After the bales have started to cool off breaking down. It is recommended to add a highly organic top soil or compost to the top of each bale and water. This will provide the much needed nutrients into the bale to promote healthy plants.
Transplants can be placed directly into the bale. But first it must be prepped by opening up a hole for the transplant into the bale and placing compost into the hole before adding the transplant.
Everything can be grown in the bales except top heavy vegetables like corn and okra. From the research I have gathered Cucumbers, watermelon, tomatoes, peppers, and squash work best. I will try the bales this growing season. This is going to be purely experimental, as is most of this growing season. At the end of the year I will talk about all the pros and cons to certain types of gardening techniques.

7 comments:

ChristyACB said...

Most interesting! I can't wait to see how that turns out.
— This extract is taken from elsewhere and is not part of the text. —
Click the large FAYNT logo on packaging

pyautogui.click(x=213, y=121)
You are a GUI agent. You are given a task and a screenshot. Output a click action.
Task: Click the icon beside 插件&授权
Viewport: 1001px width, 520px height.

Certainly is a lot cheaper than buying yet even more giant containers and the soil fill them for areas where I can't build beds.

Keep up the photos of the progress for us out here. :)

Sue said...

I'll be following this experiment closely! Good luck, and don't forget the pictures!!

ATW said...

Christy, Sue-- I will definately keep the blog posted, my wife is going to be taking over pretty soon, so there will just be picture updates with small captions and I will add memos. I have some training to do this summer so I will be out the loop. Im trying to get things set up for her so that she can maintain them easily. I pretty much did all of the hard work. So we shall see what comes from it.

Kenneth Moore said...

Whoa, that sounds like a wicked idea! You use less soil; provide a complex matrix that allows aeration, easy root growth, and water retention; and the hay will break down continuously, providing nutrients to the plants like slow-release fertilizer.

Jo (on the previous post) mentioned that it might stink or break down too quickly, but it seems worth the try.

I, however... I think I'll wait a few years before I give it a go. Gotta get a yard first. :-P

Joe said...

I had a lot of success with this this year. After reading about it for the first time on your blog I decided to give it a try and the tomatoes went wild in it. I also harvested a few decent sized watermelon , which is not easy to do in New England in zone 5.
Dont underestimate the value the increased warmth has on the roots.
Great Blog!

ATW said...

Joe- Sorry for getting back to your post late. I was going through some of my old post and I came across your comment. I think it's fantastic that you gave Haybale Gardening a try. I have heard alot of negative things about doing it but as Kenneth explained "the indoor gardener" there is just a multitude of benefits that come from it. For someone with limited space or for someone with bad soil this is probably one of the best things you can do. My melons were outrageous and next year I will plant tomatoes. Thanks for the confirmation of how well your plants did. It makes me feel good to know that others have found success. Thanks for your comments.